My Daily Dog op-ed: Should PR publications be more analytical of media coverage?

While at PRSA I happened to run into Jim Sinkinson, the publisher of Bulldog Reporter’s Daily Dog online newsletter for the PR industry. It’s my understanding this is the leading online newsletter for PR folks with over 25,000 subscribers. I know I read it every day.

But as someone involved in a number of reputation crises, most recently BP, I have long been troubled by their take on the news coverage about the PR battles these companies face. It struck me that the normal approach was to take all the media reports at face value and then step up the outrage a notch or two. That’s what I conveyed (as sweetly and graciously as I could, which is probably not much) to Mr. Sinkinson. He very graciously said he would talk to his editor about it and I promptly received a very kind invitation to share my views with an op-ed piece.

Not only did they accept it, but today they ran it as the lead. Clearly the story line is and will continue to be that BP completely botched the PR around this event. And I agree they made some serious errors in both strategy and execution. But as I mention in my Case Study and in the numerous briefings I’ve been providing on the spill communications, there are seven major reasons why BP’s reputation has taken such a pummeling. Only the seventh has anything to do with their mistakes. The other six have to do with the kind of environment a company like BP operates in.

There is a great danger in C-suites and in the offices of PR and PA leaders to think that BP’s problems were totally of their own making. It may be comforting to think that way with the presumption that your organization’s leadership, or your decision-making, would prevent the kind of reputation melt-down that BP experienced. But, a head stuck in the sand may feel falsely protected as well. The reality is, the other six reasons would impact you similarly. BP could have done everything perfectly–indeed, they did much that was right–without substantial change in the reputation fix they are now in.

> **Requirements**
**1)** In the piece on BP's reputation crisis, how many subscribers does the Daily Dog newsletter have?
**2)** Pick up the piece on BP's reputation crisis right after its final sentence and keep writing it.

> **Data**

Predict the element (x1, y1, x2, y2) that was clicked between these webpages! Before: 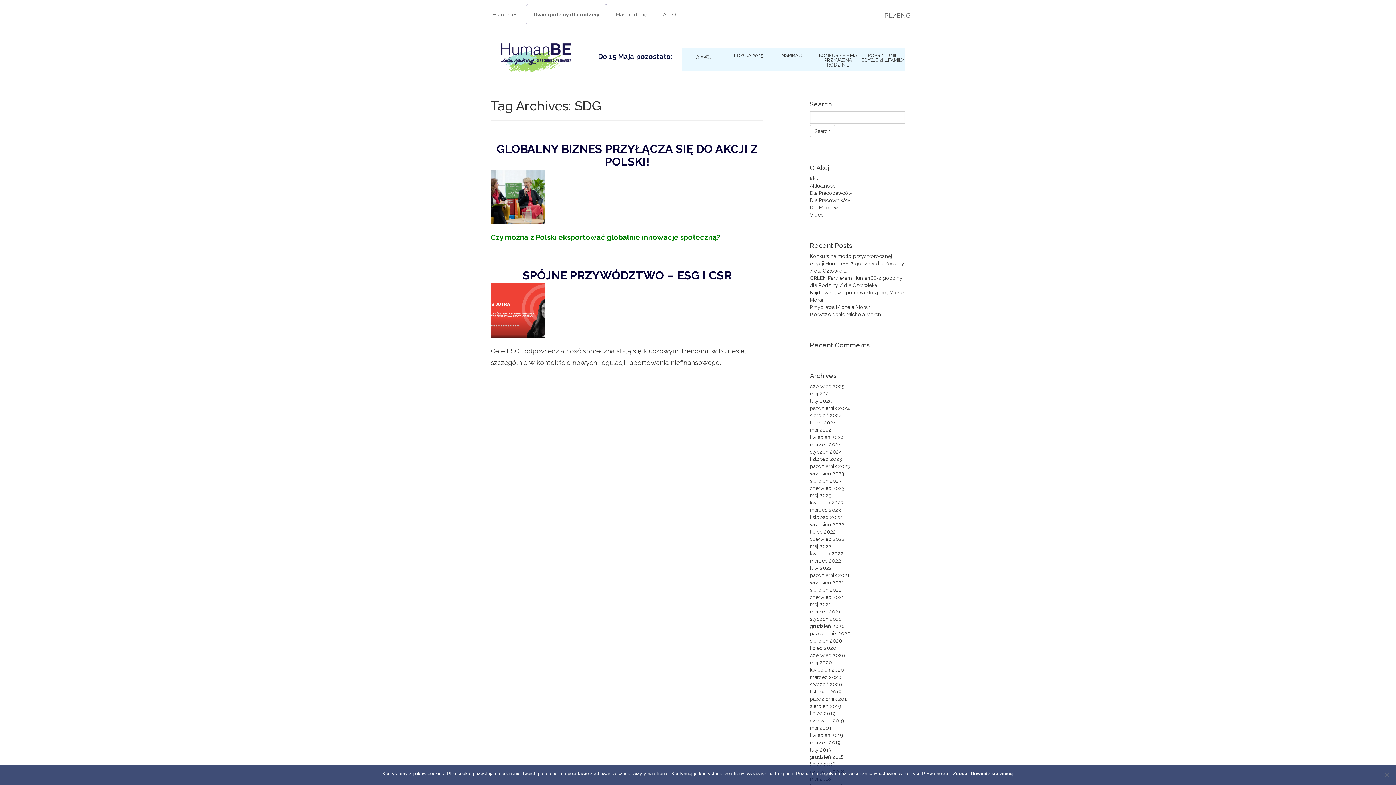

> **Exercise responses**
**1)** Over 25,000.

**2)**
Clearly, the best way to plan to protect a reputation in today’s rough and tumble media/social media environment, is to make sure if you have a well 5000 feet below the surface that it doesn’t blow up, you don’t kill or hurt people, and if things do go very wrong, you have ways to stop the flow and clean up the mess very very quickly.

“Profits before safety” Is this dog bites man, or man bites dog story?

One of the most predictable story lines of any major accident involving a major corporate player is the headline: “Company Puts Profit Before Safety.” It is as expected in crisis communication as “Congressman calls for new rules” in the wake of any human-caused crisis. So, if it is so common, why is it news? It’s a “dog bites man” sort of story, isn’t it?

If it is common, then the opposite: “No evidence found of money before safety” in an investigation would be big news, wouldn’t it? Not so apparently. At least in the case of BP. Wall Street Journal is running a story that says a BP spill investigator, has found no evidence of sacrificing safety for profits. Yes, mistakes were made, but apparently out of misjudgments and not out of demand to save money.

If you were to ask ten people on the street if they think BP sacrificed safety for profits, my guess is about 9.4 would say, “absolutely!” So, when you have a story that so confounds conventional wisdom, wouldn’t it be logical to think that Anderson Cooper would think it newsworthy or that the NYT might consider it part of the news that’s fit to print?

Nah, I don’t think so. Doesn’t fit the storyline that they settled on a long time ago.

Well, I must say hats off to WSJ for at least letting us know about this.Turns out if you are a man and you bite a dog, only the Wall Street Journal will pay attention–especially if you are BP.

Qantas, Rolls Royce, BBC and is Twitter all that important?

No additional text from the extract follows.